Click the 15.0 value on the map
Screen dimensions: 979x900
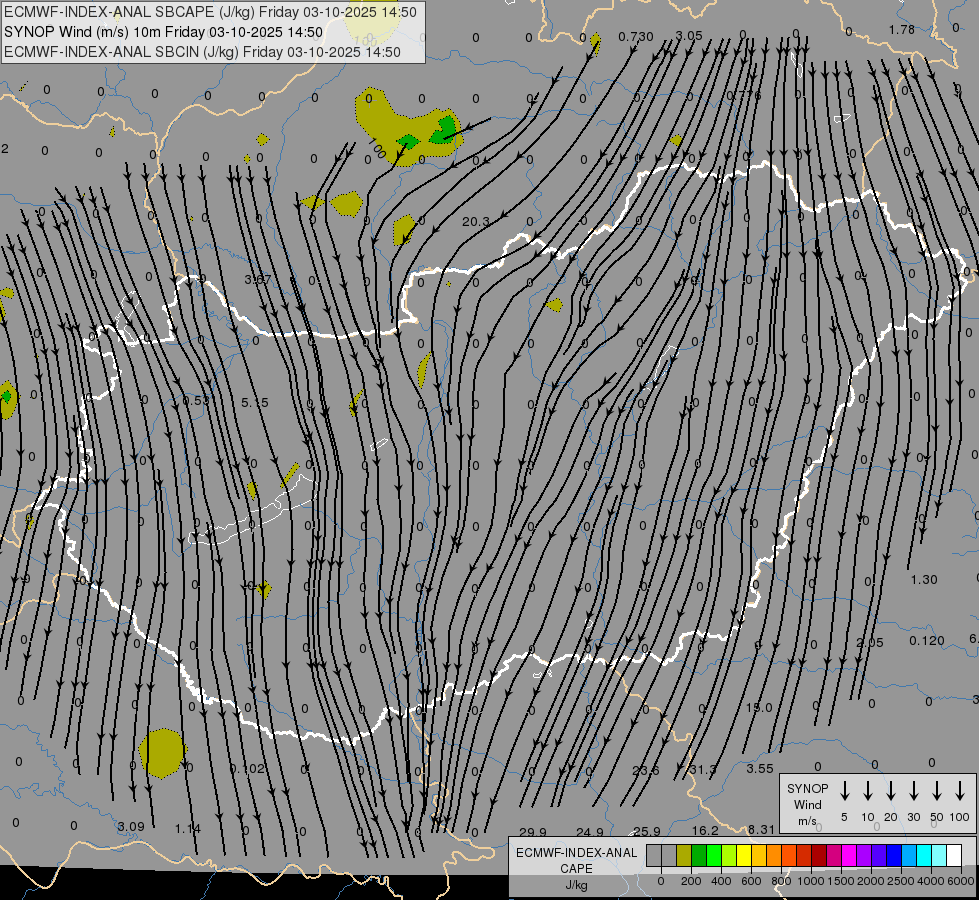(x=759, y=708)
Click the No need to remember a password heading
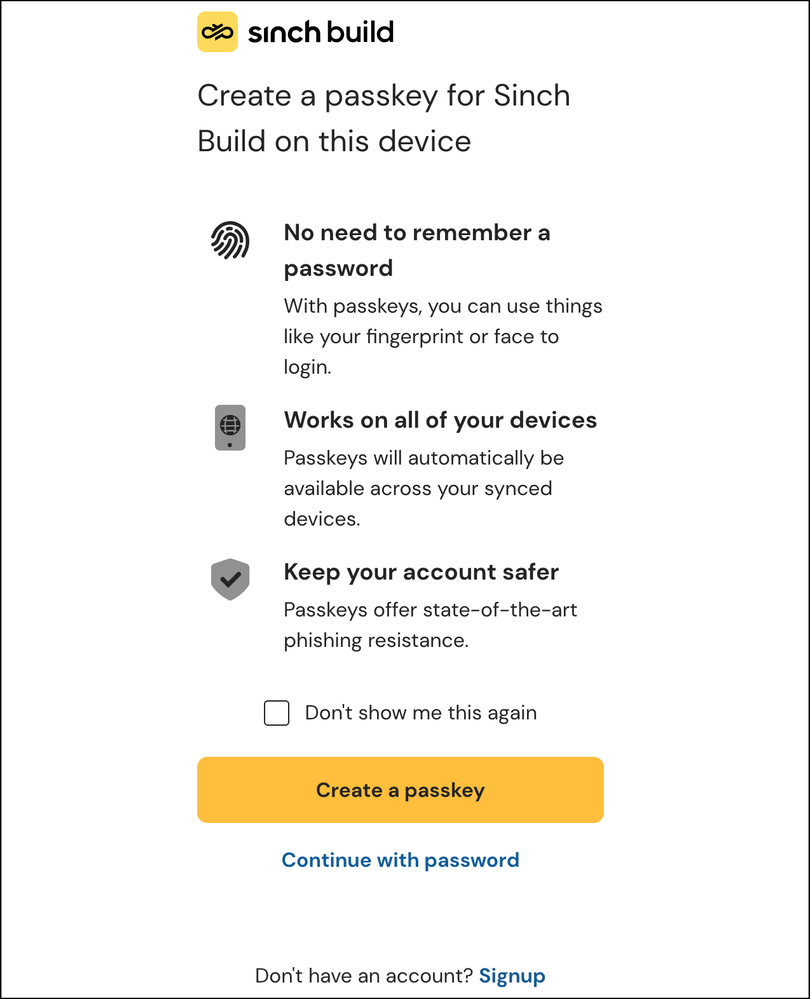 pos(417,250)

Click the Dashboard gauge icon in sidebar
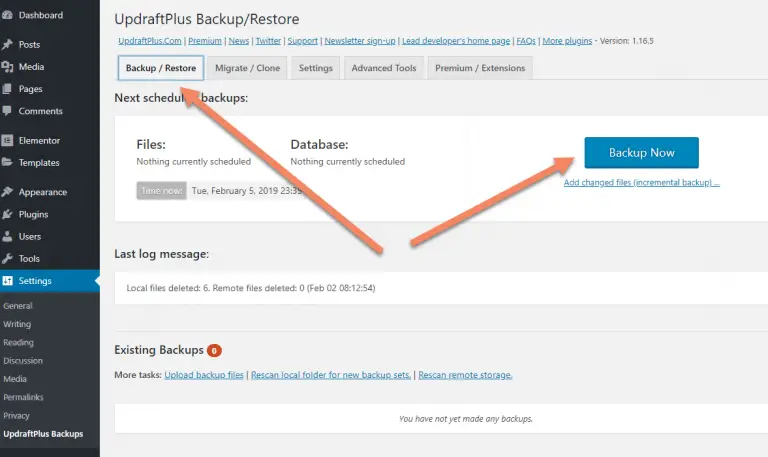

————————

◆ Activity
Repeat the data exactly in full, omitting its pictures.

◆ Task solution
Click the 15.0 value on the map
Screen dimensions: 979x900
(x=759, y=708)
Click the No need to remember a password heading
 pos(417,250)

Click the Dashboard gauge icon in sidebar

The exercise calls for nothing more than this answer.